La Transfiguración del Señor. Santos: Sixto, papa y mártir; Hormisdas, papa; Felicísimo, Agapito, diáconos y mártires; Jenaro, Magno, Vicente, Esteban, Quarto, mártires; Cremetes, Melasio, abades; Jordán, Justo, Pastor, mártires; Eusocio, Maurino, Estapino, obispos; Jacobo o Santiago, eremita. co, Venancio, Emigdio, obispos; Abel, Nona, confesores; Viátor, eremita.
Convencieron los de la tetrarquía a Diocleciano que los verdaderos enemigos a exterminar del Imperio eran los que se profesaban cristianos y que ya estaban por todas partes. Fueron capaces de convencerlo porque había datos que de ningún modo necesitaban probarse por su evidencia: los cristianos no daban culto a los dioses romanos, se mostraban ausentes en el circo y ponían auténtico reparo a verse en las termas; su matrimonio les dura para toda la vida y a los hijos concebidos no los exponen jamás a la muerte; comparten el pan y las casas, pero no la cama. Estas cosas podrían perdonárseles porque son honestas, pero realizan extrañas prácticas religiosas solo accesibles a los iniciados y, como no ceden en la adoración a los dioses dándoles incienso, y como adoran a un Cristo o Cresto y le quieren más que a su propia vida, son una fuerza potencial inmensa que puede volverse contra el Imperio si se lo propusieran. Son fanáticos que escapan a la influencia y autoridad del César y es precisa su destrucción. El César Galerio ha triunfado en su intento exterminador. Decretos y más decretos promulga Diocleciano que está representado por su gobernador o prefecto Daciano en el extremo occidental del Imperio. La persecución se ha desatado fuerte y cruel desde los Pirineos hacia el sur, dejando un rastro de sangre cristiana: Vicente, Eulalia, tantos y tantos. También los niños Justo y Pastor.
Prudencio, que en su Peristefhanon cantará la gloria de los mártires y de las ciudades que los poseyeron, incluye a los dos niños mártires entre los que forman su corona, afirmando que son la «gloria para Alcalá»; luego serán mencionados por Venancio Fortunato y estarán presentes con veneración en los Santorales y Calendarios visigóticos con san Isidoro en su obra De viris Illustribus y san Ildefonso que retoca, en apéndice, el diálogo entre los hermanos; también en la liturgia mozárabe aparecen sus nombres al celebrar las fiestas, y son cantados por la literatura posterior como en el soneto de Lope: «Dos corderos al cielo sacrifica, primicias ya de innumerables santos». Llegan con el tiempo a ser nombrados Justo y Pastor los Patronos de Alcalá y de toda la archidiócesis de Madrid.
Las actas son tardías, no auténticas y nada creíbles. Solo recogen la tradición oral de los hechos transmitidos a lo largo de las generaciones; un autor anónimo los pone por escrito adaptándolos a las necesidades de sus destinatarios o inventándolos para dar una buena catequesis presentándolos adornados con elementos estéticos más o menos plausibles.

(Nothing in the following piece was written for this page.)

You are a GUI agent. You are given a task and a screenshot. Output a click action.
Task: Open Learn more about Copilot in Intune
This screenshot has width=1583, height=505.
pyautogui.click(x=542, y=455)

Solo sabemos de Justo y Pastor que eran dos niños, como de siete y nueve años, y que murieron degollados por presentarse espontáneamente ante Daciano, manifestando su condición de discípulos de Cristo; sufrieron martirio los dos hermanos al ser degollados probablemente en las afueras de la ciudad llamada entonces Complutum y ahora Alcalá de Henares.
No quiso Asturio, el obispo de Toledo, dejar ya la ciudad complutense después del hallazgo de sus restos. Así llegó Complutum a ser sede episcopal y él su obispo primero. Allí mismo edificó en su honor la primera basílica.
Pronto se difundió su culto a toda la piel de toro cristiana e, incluso, más allá de los Pirineos; de hecho, el que en Barcelona se pusiera la diócesis recién erigida bajo su advocación, allá por el siglo IV, es un testimonio bien claro de cómo se comentó el suceso de la muerte de los intrépidos inocentes, de cuánto estimuló su ejemplo a ser leales a la fe y de dónde se sitúa el término o medida del amor a Jesucristo para no decir nunca «basta» a sus exigencias.